• Action item:
Below are records to retype exactly, except for the pictures.

(Data shown Opens)

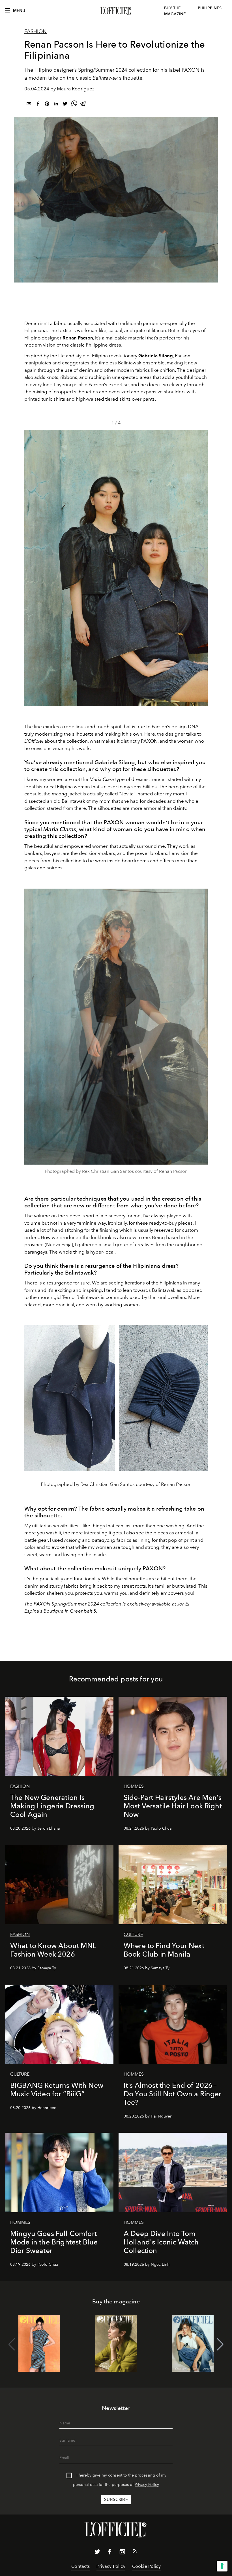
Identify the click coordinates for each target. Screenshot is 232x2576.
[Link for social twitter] (97, 2553)
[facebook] (37, 104)
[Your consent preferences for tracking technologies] (222, 2566)
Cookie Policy (146, 2566)
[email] (28, 104)
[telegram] (83, 104)
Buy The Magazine (175, 11)
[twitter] (65, 104)
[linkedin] (56, 104)
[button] (201, 568)
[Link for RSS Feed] (135, 2552)
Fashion (35, 31)
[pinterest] (46, 104)
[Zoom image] (116, 1027)
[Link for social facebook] (110, 2553)
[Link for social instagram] (122, 2553)
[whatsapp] (74, 104)
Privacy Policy (147, 2484)
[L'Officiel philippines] (116, 11)
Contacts (80, 2566)
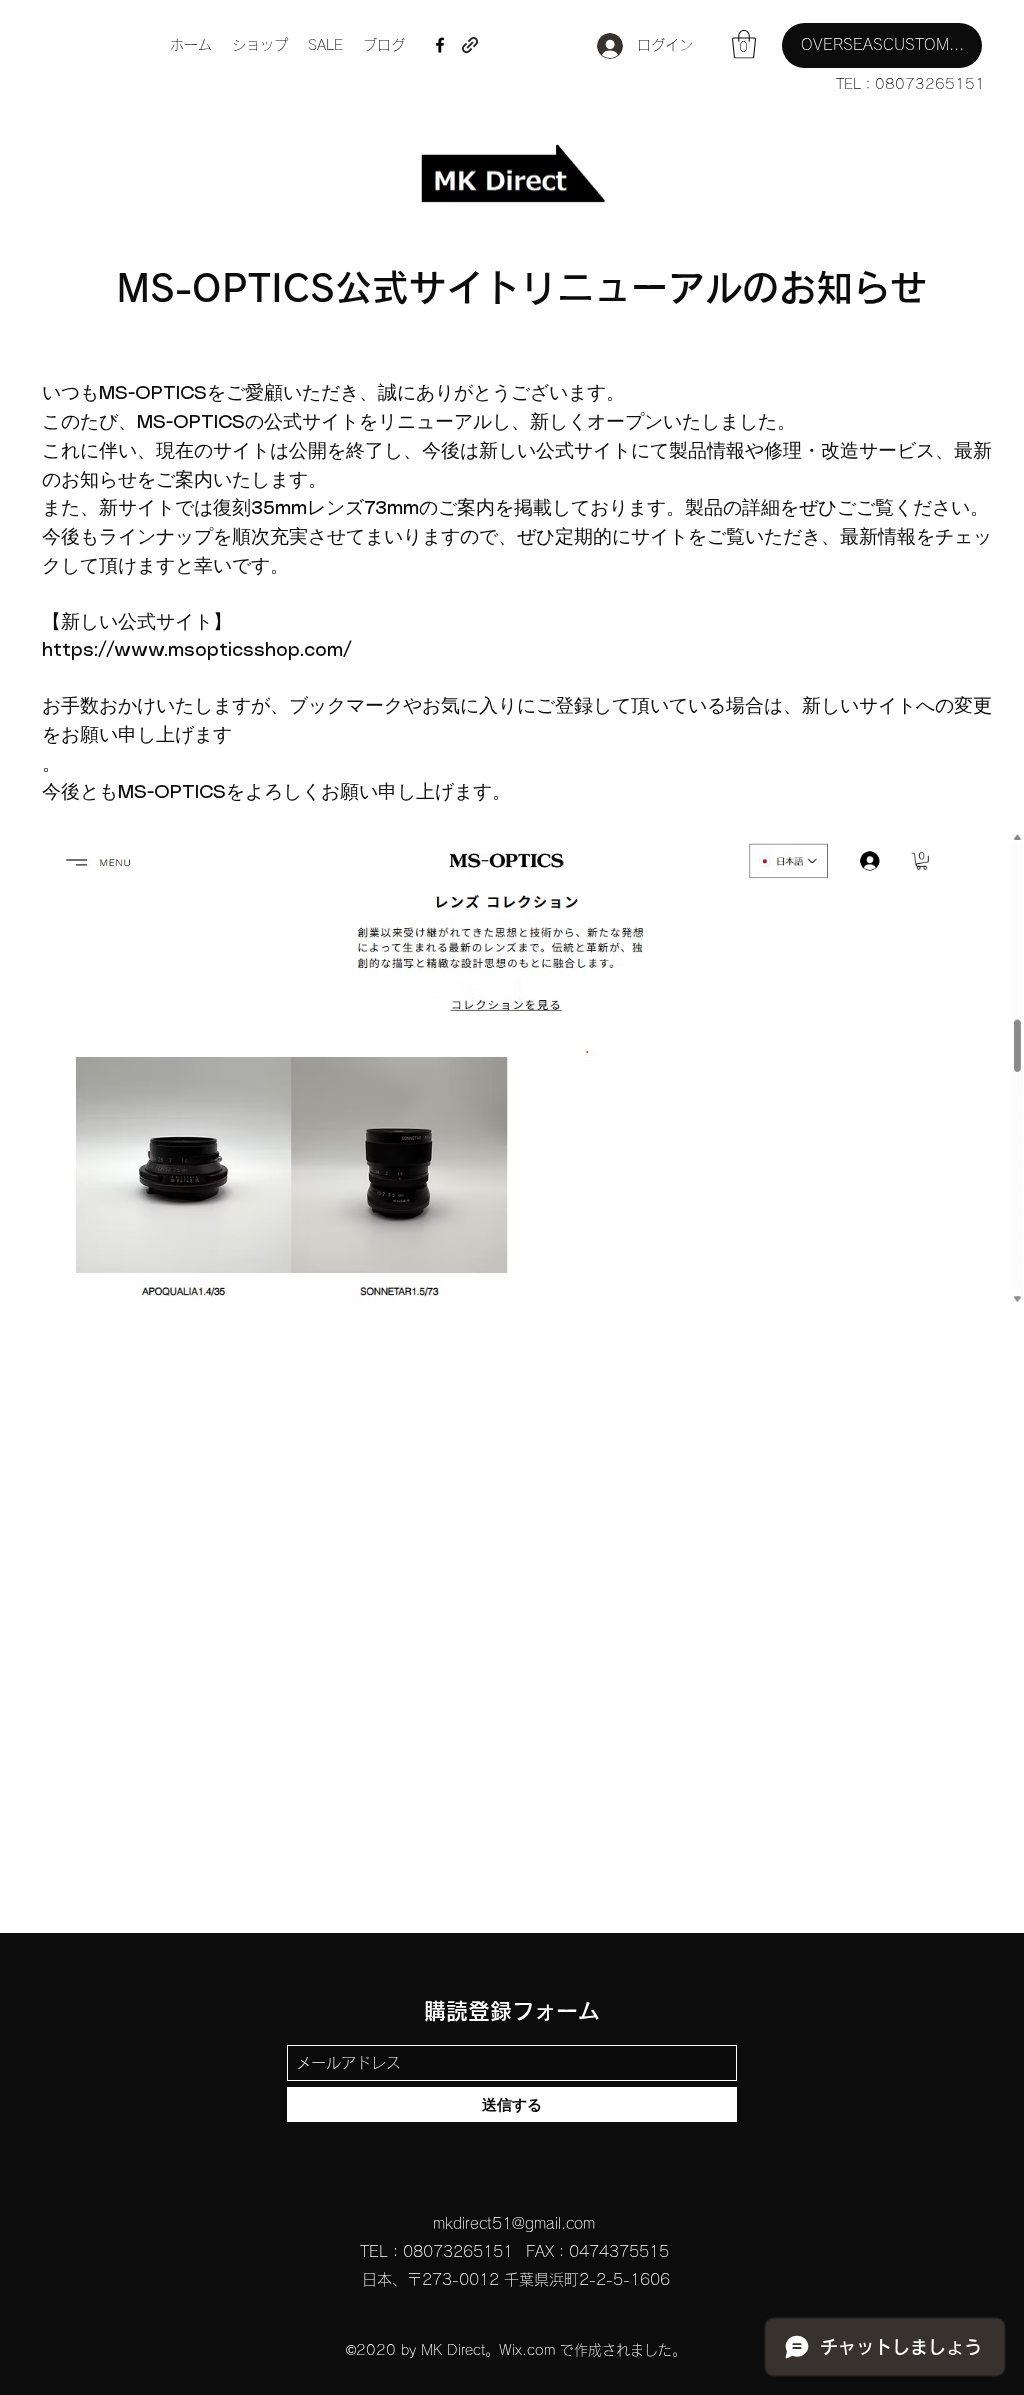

(Data shown Closes)

• Reply:
Identify the click coordinates for each target. Screenshot is 232x2576.
[Link for social twitter] (97, 2553)
[facebook] (37, 104)
[Your consent preferences for tracking technologies] (222, 2566)
Cookie Policy (146, 2566)
[email] (28, 104)
[telegram] (83, 104)
Buy The Magazine (175, 11)
[twitter] (65, 104)
[linkedin] (56, 104)
[button] (201, 568)
[Link for RSS Feed] (135, 2552)
Fashion (35, 31)
[pinterest] (46, 104)
[Zoom image] (116, 1027)
[Link for social facebook] (110, 2553)
[Link for social instagram] (122, 2553)
[whatsapp] (74, 104)
Privacy Policy (147, 2484)
[L'Officiel philippines] (116, 11)
Contacts (80, 2566)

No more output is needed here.